◆ **PROMPT**:
Could you reproduce only the lines from the one containing "systems [464, 471]" through the last line, updating "vacation" to "holiday" and leaving everything else unchanged?

··· RECORDS PROVIDED

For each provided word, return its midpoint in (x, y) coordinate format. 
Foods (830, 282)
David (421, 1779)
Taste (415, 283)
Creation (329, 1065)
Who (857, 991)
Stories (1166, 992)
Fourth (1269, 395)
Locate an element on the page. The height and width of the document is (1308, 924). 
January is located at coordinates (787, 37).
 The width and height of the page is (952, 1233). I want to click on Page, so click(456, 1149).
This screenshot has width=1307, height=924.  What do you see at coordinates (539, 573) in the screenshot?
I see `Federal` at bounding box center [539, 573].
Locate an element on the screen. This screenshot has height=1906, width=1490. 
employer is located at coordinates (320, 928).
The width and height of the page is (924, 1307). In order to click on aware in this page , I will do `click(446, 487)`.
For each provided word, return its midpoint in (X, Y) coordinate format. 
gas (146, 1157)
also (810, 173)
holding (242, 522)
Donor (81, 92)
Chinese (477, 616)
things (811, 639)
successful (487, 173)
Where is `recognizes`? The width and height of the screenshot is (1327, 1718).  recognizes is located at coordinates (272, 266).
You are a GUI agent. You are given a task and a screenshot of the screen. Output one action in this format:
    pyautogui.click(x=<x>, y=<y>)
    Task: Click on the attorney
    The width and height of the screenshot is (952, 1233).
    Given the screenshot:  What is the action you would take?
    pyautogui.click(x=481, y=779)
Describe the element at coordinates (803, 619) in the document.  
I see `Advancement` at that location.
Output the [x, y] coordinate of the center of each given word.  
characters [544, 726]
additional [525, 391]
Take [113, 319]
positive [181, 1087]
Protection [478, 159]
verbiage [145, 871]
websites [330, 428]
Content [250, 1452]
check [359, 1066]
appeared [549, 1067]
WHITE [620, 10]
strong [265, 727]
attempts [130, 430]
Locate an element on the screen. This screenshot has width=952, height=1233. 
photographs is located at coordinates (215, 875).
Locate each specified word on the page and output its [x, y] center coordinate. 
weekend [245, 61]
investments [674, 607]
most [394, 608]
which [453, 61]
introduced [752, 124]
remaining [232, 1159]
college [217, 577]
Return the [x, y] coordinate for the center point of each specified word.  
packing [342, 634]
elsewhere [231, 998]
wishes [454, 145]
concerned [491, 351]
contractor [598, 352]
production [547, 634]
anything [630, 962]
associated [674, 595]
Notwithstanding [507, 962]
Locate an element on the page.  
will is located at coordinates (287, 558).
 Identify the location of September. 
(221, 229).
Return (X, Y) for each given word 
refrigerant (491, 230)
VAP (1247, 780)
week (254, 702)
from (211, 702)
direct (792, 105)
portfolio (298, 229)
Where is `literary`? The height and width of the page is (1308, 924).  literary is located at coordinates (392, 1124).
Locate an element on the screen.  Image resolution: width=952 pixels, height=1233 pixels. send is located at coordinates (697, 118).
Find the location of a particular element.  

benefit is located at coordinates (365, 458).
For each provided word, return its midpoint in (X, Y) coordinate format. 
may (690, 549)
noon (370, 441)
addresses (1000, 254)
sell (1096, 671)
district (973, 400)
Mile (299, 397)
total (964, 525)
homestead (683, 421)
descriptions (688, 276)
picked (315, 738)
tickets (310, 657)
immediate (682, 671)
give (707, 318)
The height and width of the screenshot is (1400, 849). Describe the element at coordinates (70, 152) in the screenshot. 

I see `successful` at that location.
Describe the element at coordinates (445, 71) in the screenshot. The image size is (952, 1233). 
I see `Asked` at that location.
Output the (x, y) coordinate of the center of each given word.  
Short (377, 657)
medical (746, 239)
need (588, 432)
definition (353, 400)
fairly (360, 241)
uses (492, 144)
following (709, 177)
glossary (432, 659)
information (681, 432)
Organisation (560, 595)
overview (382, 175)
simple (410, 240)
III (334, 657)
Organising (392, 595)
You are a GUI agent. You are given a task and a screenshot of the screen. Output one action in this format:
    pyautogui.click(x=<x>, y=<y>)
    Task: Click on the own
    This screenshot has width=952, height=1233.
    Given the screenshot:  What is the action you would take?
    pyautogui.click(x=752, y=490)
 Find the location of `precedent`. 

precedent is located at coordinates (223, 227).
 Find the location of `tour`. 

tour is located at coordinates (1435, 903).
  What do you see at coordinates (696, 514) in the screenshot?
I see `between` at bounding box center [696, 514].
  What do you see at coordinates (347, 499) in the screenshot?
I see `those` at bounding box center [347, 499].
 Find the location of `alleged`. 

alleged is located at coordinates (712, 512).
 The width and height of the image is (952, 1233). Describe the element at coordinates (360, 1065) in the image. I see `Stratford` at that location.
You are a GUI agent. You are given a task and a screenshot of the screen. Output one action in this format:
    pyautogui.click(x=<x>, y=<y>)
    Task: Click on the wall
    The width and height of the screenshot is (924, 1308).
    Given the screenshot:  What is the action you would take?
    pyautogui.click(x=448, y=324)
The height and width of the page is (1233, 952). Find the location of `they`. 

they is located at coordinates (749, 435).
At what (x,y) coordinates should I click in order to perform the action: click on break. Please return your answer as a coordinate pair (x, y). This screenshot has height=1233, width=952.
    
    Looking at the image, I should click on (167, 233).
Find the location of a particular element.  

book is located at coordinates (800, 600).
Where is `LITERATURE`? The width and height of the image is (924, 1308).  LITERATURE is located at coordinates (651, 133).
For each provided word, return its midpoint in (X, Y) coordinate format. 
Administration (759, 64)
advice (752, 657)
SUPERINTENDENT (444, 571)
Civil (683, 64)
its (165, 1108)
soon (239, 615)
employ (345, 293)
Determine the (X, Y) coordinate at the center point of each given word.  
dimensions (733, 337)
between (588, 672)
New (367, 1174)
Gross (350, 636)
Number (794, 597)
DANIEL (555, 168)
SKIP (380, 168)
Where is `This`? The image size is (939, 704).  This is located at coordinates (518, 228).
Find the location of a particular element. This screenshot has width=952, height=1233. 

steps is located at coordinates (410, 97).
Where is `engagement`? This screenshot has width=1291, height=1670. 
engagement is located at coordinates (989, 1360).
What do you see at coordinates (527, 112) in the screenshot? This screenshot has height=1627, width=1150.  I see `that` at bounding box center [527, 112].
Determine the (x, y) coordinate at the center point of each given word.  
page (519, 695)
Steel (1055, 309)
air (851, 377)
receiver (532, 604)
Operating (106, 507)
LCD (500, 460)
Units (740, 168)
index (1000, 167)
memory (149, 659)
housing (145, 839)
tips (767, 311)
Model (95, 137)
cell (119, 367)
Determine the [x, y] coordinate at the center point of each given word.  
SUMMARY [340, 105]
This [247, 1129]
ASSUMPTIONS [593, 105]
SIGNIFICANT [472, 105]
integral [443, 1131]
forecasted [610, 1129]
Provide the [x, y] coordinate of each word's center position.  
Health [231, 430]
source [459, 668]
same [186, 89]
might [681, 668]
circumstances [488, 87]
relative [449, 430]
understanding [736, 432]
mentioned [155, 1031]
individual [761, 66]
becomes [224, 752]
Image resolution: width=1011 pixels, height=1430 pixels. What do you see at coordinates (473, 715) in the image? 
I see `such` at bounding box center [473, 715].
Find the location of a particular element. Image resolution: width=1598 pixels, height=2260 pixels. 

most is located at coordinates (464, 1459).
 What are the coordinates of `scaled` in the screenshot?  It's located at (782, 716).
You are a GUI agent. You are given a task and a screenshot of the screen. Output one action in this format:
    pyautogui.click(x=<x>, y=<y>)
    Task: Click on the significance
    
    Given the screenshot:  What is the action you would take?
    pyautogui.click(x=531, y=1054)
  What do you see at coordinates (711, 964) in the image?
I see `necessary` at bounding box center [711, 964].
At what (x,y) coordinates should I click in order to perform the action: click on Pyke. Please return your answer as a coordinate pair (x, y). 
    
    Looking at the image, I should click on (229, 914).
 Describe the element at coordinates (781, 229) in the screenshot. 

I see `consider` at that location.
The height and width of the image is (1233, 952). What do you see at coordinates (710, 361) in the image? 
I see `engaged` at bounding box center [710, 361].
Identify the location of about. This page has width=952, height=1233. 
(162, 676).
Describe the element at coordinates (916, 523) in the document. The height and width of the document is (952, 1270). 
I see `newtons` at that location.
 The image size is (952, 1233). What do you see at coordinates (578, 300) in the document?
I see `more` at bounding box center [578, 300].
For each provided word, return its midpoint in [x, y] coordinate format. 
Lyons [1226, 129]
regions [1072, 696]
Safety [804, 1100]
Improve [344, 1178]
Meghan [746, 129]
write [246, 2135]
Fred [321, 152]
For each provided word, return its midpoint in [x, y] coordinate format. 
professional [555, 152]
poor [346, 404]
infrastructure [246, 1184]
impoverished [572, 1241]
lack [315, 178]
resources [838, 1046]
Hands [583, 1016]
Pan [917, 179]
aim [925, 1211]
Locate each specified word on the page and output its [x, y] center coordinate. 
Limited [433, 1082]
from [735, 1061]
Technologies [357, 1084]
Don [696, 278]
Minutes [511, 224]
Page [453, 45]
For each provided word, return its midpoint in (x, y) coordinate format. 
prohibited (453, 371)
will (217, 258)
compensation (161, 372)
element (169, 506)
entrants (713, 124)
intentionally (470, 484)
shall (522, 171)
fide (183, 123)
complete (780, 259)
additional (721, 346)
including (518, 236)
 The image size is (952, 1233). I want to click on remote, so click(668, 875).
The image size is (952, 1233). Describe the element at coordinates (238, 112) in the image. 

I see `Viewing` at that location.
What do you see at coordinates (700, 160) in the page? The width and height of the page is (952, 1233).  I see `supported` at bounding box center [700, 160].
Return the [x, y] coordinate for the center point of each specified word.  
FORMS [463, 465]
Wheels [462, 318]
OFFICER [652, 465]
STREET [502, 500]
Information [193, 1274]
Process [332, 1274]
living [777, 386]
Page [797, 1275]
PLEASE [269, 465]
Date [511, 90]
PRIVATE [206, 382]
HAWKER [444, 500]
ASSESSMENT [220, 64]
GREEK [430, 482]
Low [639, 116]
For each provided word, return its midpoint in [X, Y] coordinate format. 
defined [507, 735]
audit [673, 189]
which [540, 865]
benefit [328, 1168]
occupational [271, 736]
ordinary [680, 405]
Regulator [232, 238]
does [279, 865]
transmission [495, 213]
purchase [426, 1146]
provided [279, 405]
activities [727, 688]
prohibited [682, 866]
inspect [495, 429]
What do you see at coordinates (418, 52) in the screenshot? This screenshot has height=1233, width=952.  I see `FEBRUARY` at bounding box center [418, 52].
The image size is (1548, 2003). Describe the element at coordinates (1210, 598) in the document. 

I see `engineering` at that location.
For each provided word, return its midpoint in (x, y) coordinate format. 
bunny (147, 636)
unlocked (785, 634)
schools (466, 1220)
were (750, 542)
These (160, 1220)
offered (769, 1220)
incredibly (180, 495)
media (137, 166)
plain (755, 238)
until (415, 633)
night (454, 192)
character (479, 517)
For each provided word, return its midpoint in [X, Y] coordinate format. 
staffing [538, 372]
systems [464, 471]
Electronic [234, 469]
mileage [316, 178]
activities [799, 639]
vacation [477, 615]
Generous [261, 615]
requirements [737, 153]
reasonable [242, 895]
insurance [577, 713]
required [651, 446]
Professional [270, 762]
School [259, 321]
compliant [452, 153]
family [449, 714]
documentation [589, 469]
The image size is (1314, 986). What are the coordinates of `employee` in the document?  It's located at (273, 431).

······

◆ **OUTPUT**:
systems [464, 471]
Electronic [234, 469]
mileage [316, 178]
activities [799, 639]
holiday [477, 615]
Generous [261, 615]
requirements [737, 153]
reasonable [242, 895]
insurance [577, 713]
required [651, 446]
Professional [270, 762]
School [259, 321]
compliant [452, 153]
family [449, 714]
documentation [589, 469]
The image size is (1314, 986). What are the coordinates of `employee` in the document?  It's located at (273, 431).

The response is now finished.